>>112453If we take the Freudian remark seriously, "Daddy issues" just means that you want to be like the girls who satisfied your father because they got his attention, not that you want to bone daddio. If you don't know your father, then either you'll imitate your mother or you'll be like the girls who get paternal affection from men, but because those other men aren't your father then that "paternal affection" often comes with sex, which means it's not actually paternal affection because obviously paternal affection should be non-sexual (hence the stigma around 'daddy issues'-types being 'broken'; they want what they can't get, because what they want doesn't exist and even if it did exist, by getting it they would no longer want it. This is most people, it's just easier to identify in archetypes).

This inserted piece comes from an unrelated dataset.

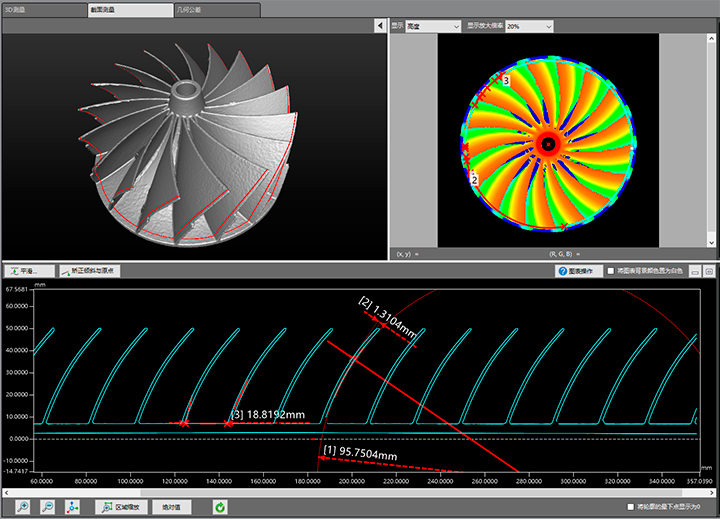The image size is (720, 519).
Task: Click the axis fit icon
Action: [x=74, y=507]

>>112494And here we see the root cause. People can't want or desire something just because they want or desire it. It has to have some other motive - men being attracted to women cannot just be because they desire women, it has to be a secret ploy to subtract our power. The same is true for us; we can't simply want to be with a man. There needs to be an explanation/excuse for our sexual conduct outside of "because I wanted to," for example, "I just wanted to use him (for his money, or for his status, or for his power)," or "I had sex but it was because I wanted children," or even the highly controversial "I was drunk so I didn't know what I was doing (i.e. I deflect all responsibility,
he should have known better, nevermind if we were both drunk [NB: I'm not a MRA but we have to accept our own hypocrisies if we want to grow])." I have never heard: "Yeah, we had sex, but it was only because I wanted to." This is a sin, and it's equally a sin for men, so we instead construct narratives about why we do/don't want the thing, because the alternative is to think that sometimes we just
want things and there's no explanation, there's no free-will controlling it. We are told how to want, and we are therefore unhappy.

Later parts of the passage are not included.